[Dataset entries]
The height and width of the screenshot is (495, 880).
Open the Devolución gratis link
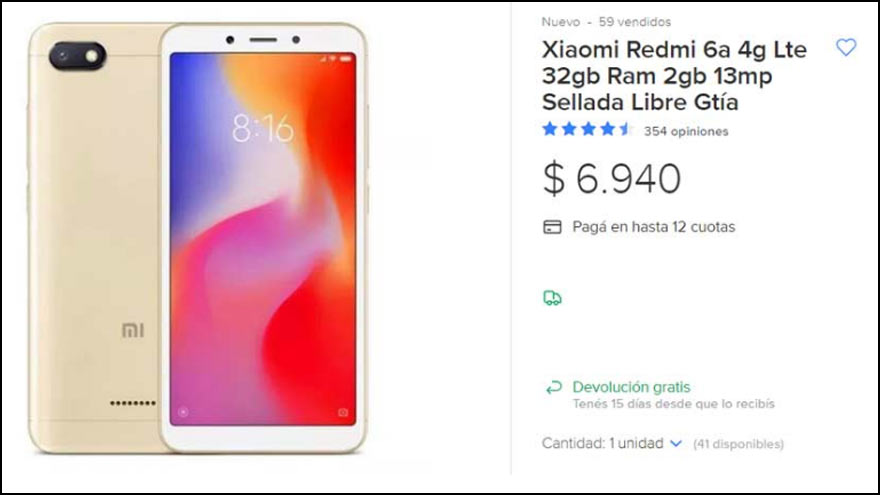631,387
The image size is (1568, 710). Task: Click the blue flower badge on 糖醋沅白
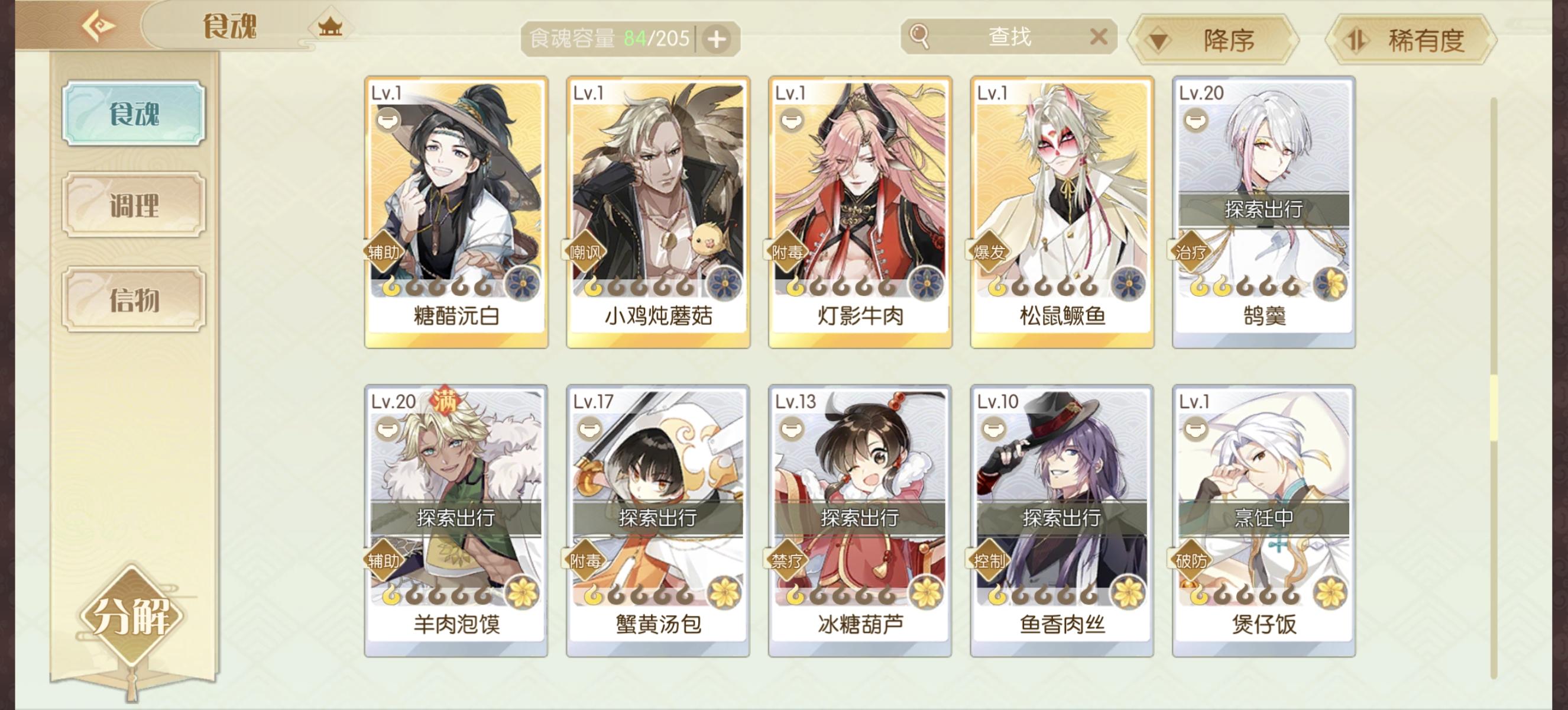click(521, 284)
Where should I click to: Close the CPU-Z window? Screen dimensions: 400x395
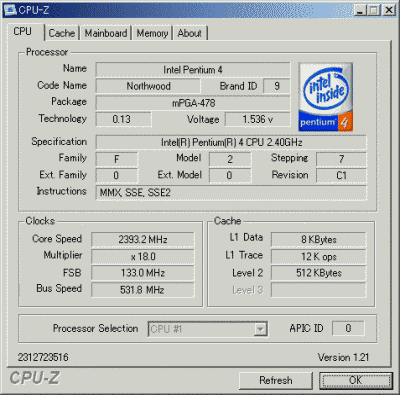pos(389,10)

* **Exercise**
Word for word, give again the lines from the line with "Where should I" through the end of the records above, with both ends included and the pictures left out.

* **Output for this task**
Where should I click to: Close the CPU-Z window? Screen dimensions: 400x395
pos(389,10)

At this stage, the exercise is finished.